[Pixel coordinate grounding data]
========

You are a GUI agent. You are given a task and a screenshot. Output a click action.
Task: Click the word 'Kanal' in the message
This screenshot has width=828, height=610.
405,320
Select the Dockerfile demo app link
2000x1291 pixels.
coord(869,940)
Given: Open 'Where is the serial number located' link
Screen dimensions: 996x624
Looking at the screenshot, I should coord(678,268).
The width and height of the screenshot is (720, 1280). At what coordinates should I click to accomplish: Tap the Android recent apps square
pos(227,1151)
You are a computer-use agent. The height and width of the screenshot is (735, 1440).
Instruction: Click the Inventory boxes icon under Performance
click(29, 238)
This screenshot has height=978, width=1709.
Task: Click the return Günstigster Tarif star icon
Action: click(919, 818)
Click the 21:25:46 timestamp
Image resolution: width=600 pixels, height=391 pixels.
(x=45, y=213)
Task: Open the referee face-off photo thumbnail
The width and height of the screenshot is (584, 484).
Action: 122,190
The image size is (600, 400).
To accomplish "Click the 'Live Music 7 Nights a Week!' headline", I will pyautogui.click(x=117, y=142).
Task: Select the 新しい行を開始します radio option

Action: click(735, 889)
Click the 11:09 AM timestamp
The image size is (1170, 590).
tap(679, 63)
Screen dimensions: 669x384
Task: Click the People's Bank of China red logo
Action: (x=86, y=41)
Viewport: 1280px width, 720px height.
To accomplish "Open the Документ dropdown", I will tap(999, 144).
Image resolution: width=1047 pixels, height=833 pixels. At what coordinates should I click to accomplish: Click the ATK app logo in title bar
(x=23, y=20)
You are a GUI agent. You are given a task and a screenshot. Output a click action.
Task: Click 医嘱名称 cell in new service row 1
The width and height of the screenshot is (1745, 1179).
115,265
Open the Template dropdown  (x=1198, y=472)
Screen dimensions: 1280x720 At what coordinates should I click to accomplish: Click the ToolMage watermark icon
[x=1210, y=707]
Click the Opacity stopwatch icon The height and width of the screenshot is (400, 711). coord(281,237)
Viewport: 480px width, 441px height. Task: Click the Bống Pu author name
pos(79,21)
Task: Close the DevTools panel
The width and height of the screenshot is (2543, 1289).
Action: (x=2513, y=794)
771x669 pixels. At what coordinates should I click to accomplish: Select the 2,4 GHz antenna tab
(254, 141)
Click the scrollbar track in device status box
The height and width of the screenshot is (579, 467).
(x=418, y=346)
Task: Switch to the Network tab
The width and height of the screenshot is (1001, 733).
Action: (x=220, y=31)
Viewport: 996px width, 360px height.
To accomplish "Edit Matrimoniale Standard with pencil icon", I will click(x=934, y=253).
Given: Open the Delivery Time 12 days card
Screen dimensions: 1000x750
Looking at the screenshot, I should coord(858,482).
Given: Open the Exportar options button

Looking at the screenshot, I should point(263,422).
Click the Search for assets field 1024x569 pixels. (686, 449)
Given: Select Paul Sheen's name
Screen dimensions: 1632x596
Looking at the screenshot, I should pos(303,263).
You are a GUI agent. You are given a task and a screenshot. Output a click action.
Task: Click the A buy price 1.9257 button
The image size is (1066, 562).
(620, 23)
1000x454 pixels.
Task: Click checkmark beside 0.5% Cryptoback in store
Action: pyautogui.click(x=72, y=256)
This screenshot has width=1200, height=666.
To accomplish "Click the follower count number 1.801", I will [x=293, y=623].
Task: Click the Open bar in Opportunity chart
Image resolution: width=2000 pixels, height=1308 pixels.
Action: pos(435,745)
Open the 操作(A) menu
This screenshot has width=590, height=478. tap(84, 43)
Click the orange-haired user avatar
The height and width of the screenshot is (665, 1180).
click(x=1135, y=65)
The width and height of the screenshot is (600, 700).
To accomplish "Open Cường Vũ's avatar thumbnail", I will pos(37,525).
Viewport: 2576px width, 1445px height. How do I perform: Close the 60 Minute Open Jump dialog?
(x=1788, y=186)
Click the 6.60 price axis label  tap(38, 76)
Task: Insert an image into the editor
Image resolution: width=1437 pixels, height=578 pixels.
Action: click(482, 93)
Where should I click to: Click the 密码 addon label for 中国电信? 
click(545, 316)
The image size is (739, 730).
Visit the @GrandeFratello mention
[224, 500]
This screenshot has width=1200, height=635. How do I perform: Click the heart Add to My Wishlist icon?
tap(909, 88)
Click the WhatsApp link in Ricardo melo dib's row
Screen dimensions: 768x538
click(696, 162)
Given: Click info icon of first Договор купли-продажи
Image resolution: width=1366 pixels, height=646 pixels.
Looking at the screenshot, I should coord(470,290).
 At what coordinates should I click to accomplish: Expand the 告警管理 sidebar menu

========

ABOUT THIS TASK: Write down exactly the span of lines above from the one containing "Screen dimensions: 1632x596" to the one containing "Task: Click the A buy price 1.9257 button", both ends included.

ANSWER:
Screen dimensions: 1632x596
Looking at the screenshot, I should pos(303,263).
You are a GUI agent. You are given a task and a screenshot. Output a click action.
Task: Click the A buy price 1.9257 button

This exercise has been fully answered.